L'Ère du peuple, de Jean-Luc Mélenchon (2017)
Cet essai a déjà été publié en 2014, 2016 et j'en ai lu la version augmentée parue en 2017. On y trouve le texte remanié, des annexes et des textes inédits ("L'intelligence du nombre", "L'anthropocène comme moment politique", "Le peuple et son conflit", "Le peuple et son mouvement").
Si vous "suivez" Mélenchon depuis longtemps, vous êtes familier avec plusieurs de ses thèmes, avec sa critique politique d'une croissance perpétuelle vouée d'avance et d'ores et déjà à l'échec, des décisions à courte vue et à petite échelle, les "mesurettes", etc. Mais l'intérêt de ce livre et qu'il peut développer posément ses raisonnements et avoir le temps ou l'opportunité de les étayer, chose qu'on ne peut pas toujours entendre lors de ses interventions audio-visuelles (radio, TV, meetings...) malgré son souci constant de pédagogie, qui, de l'avis même de ses détracteurs, est sa caractéristique.
Et, plus que jamais, la largeur de sa vision, et sa profondeur, sont frappantes : c'est un homme qui "pense global" et non pas franco-français ou sous le prisme réducteur des échanges économiques et financiers, où les gens ne seraient qu'une variable d'ajustement. Il est mondialisé, comme son époque, et pas seulement "internationaliste", comme sa famille politique d'origine. Mais c'est d'une autre mondialisation, qui tente de créer une symbiose heureuse, dépasser une lutte des classes ou l'utopie de l'osmose, et sauver l'éco-système, empreinte de conscience et d'empathie, qu'il se fait le chantre.
Ce terme pourrait faire penser à de la belle parole, de la poésie, mais nous comprenons qu'en réalité, c'est de quantité de paramètres qui pourraient, si on les ignorait, se mettre en travers de notre route, qu'il tient compte. C'est un stoïcien, Jean-Luc Mélenchon, pas un feel-good coach. Le facteur humain mondialisé, l'écosystème, ne sont pas pris en compte par pure sensiblerie, philanthropie de principe ou pour décorer, mais parce qu'ils sont le terrain qui peut faire fleurir la politique qu'on y plante, ou la renverser sous peu. Il y développe la théorie du nombre, que j'ignorais, d'une façon très intéressante, avec un texte supplémentaire en fin de volume.
Citations :
- Cette caste toute-puissante née de la globalisation financière qui gouverne tout, c'est l'oligarchie. Au sens étymologique du terme : le pouvoir de quelques-uns. Compte tenu de la nature instable de la matrice dont elle dépend, cette caste ne peut faire autrement que d'élargir sans cesse le territoire de sa domination. Elle ne peut accepter aucune règle extérieure à sa propre logique d'accumulation. Donc ni loi, ni règlement qui entraveraient la circulation financière endiablée dans la bulle. Naguère, quand on pointait cette tendance à se soustraire à tout contrôle, on passait pour un exagéré. Là encore, tout s'est accéléré jusqu'au point où le système s'est rendu caricatural. Avec l'invention des "tribunaux d'arbitrage" on a vu comment l'oligarchie prétend ne plus dépendre qu'aucune loi.

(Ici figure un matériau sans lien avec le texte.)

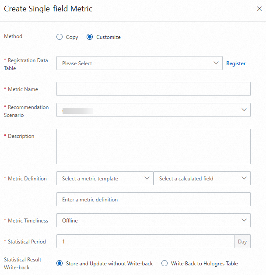
Task: Choose Write Back to Hologres Table
Action: [165, 264]
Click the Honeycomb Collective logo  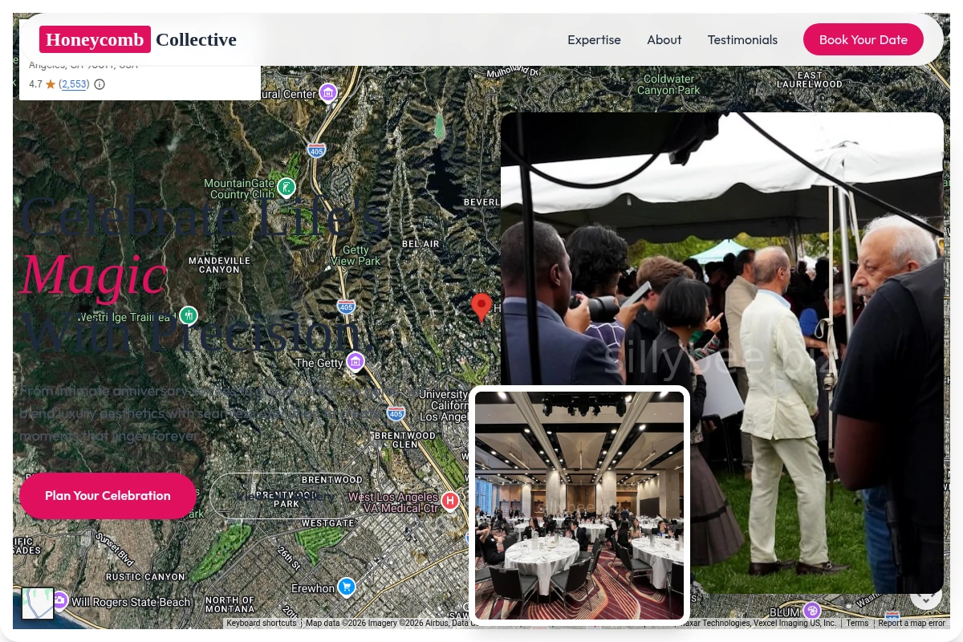(x=138, y=39)
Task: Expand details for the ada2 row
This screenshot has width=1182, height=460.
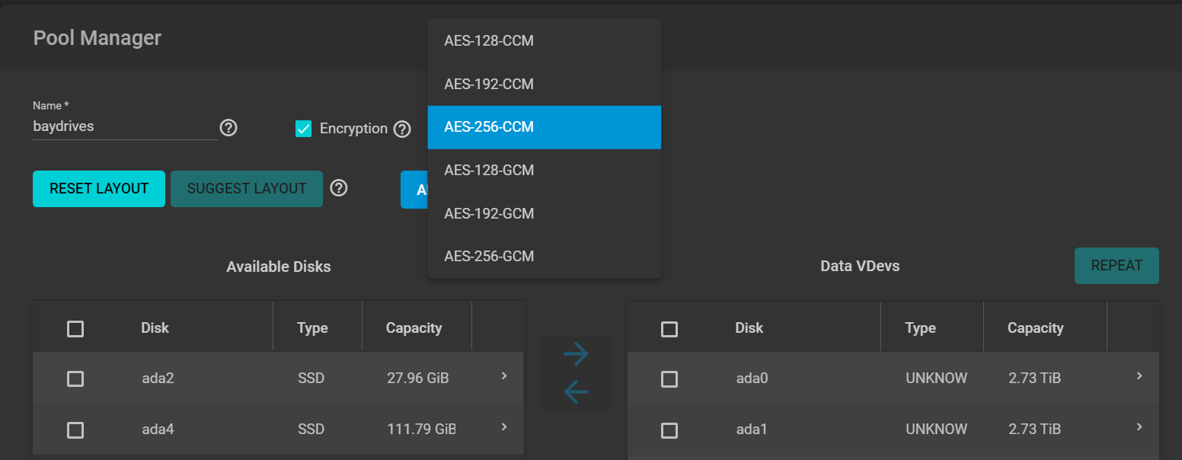Action: click(503, 376)
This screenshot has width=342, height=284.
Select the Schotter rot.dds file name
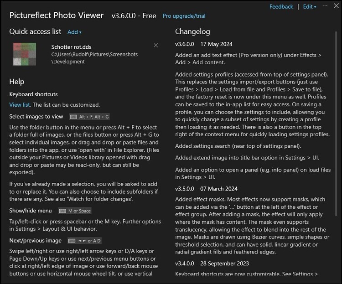72,46
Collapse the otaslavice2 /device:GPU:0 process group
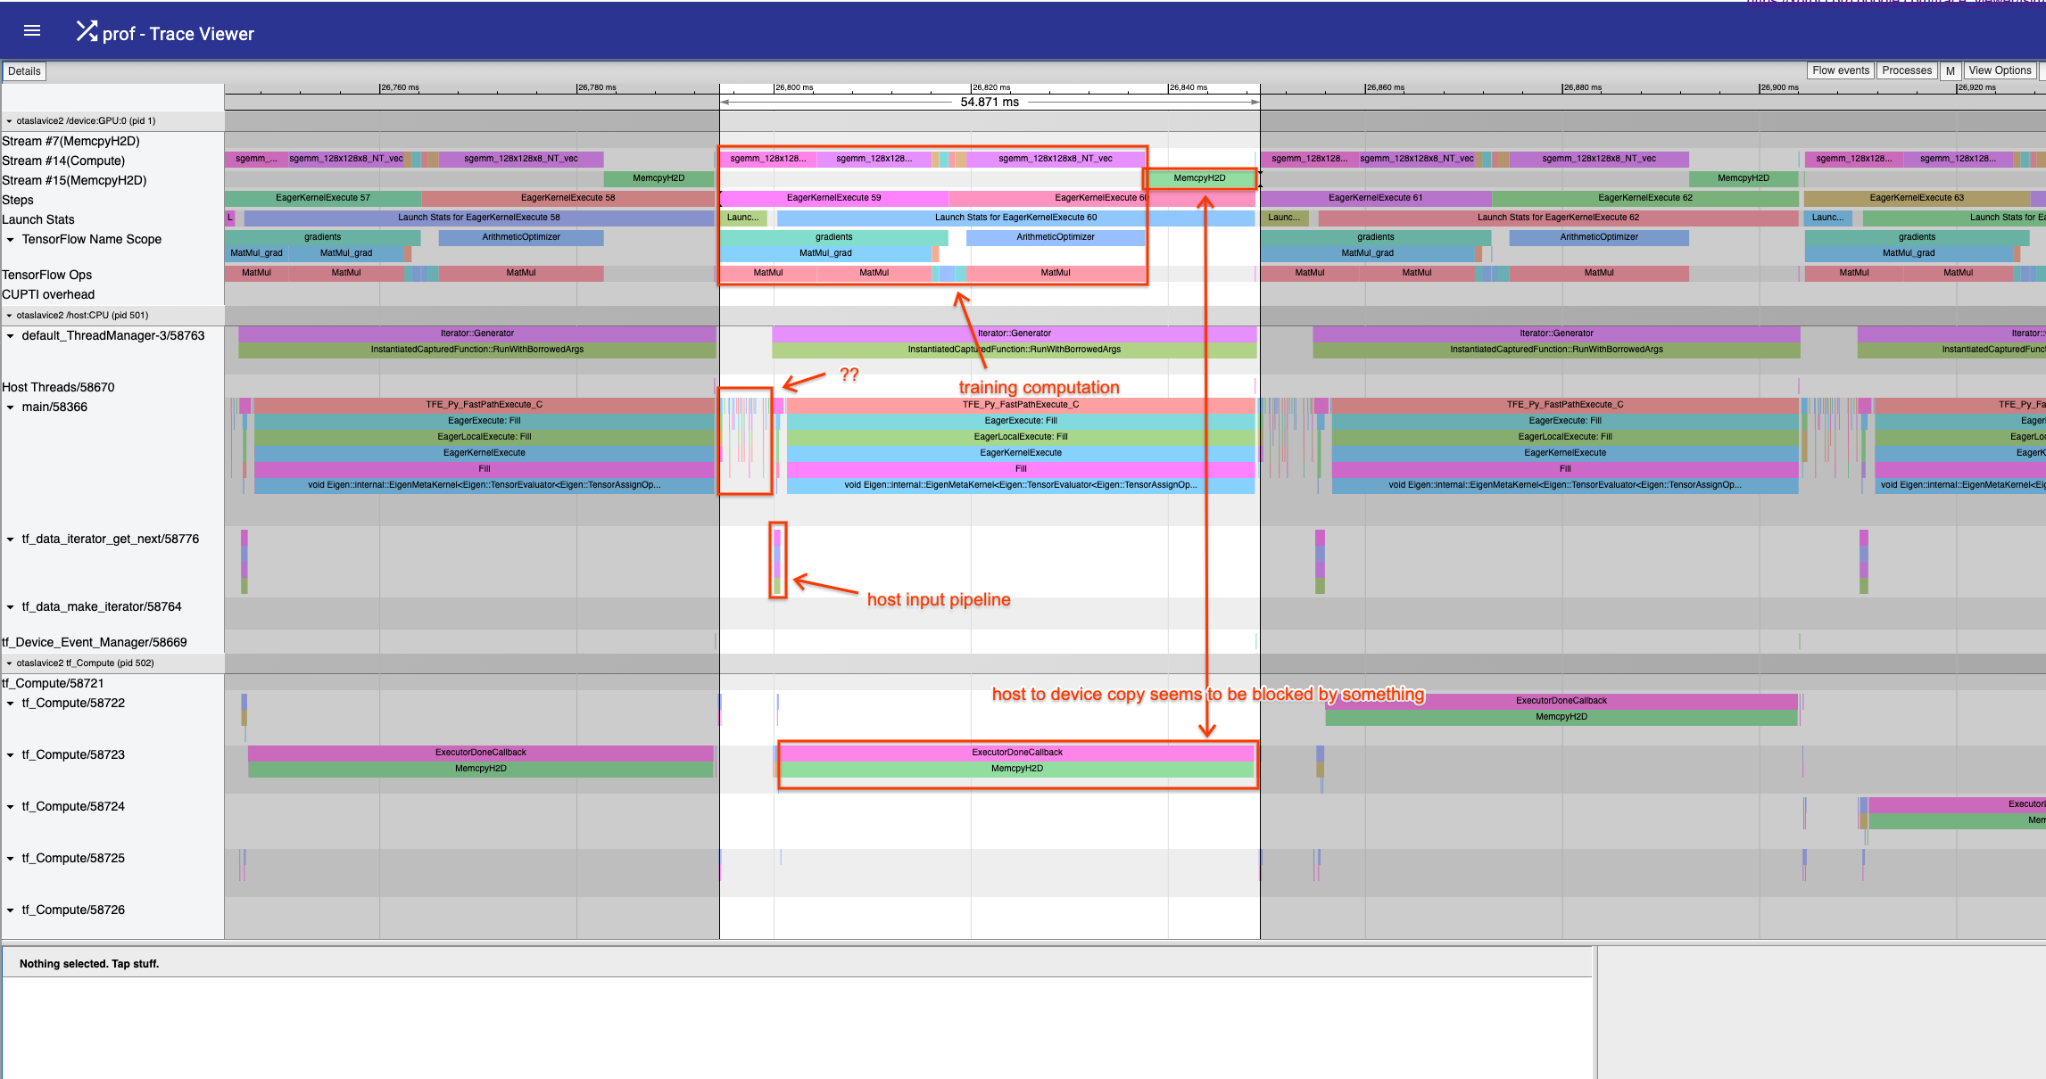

- En effet, en situant le peuple comme acteur de l'histoire et plutôt qu'une classe en particulier, je sais que je m'écarte d'un schéma très profondément ancré dans ma famille intellectuelle d'origine.
- L'égalité est une revendication étroitement corrélée à la conservation de l'écosystème. D'abord, parce qu'elle refuse les conséquences de la propriété privée des biens communs naturels, le droit d'user et d'abuser qu'elle implique, alors qu'ils sont essentiels à la reproduction de la vie de chaque individu.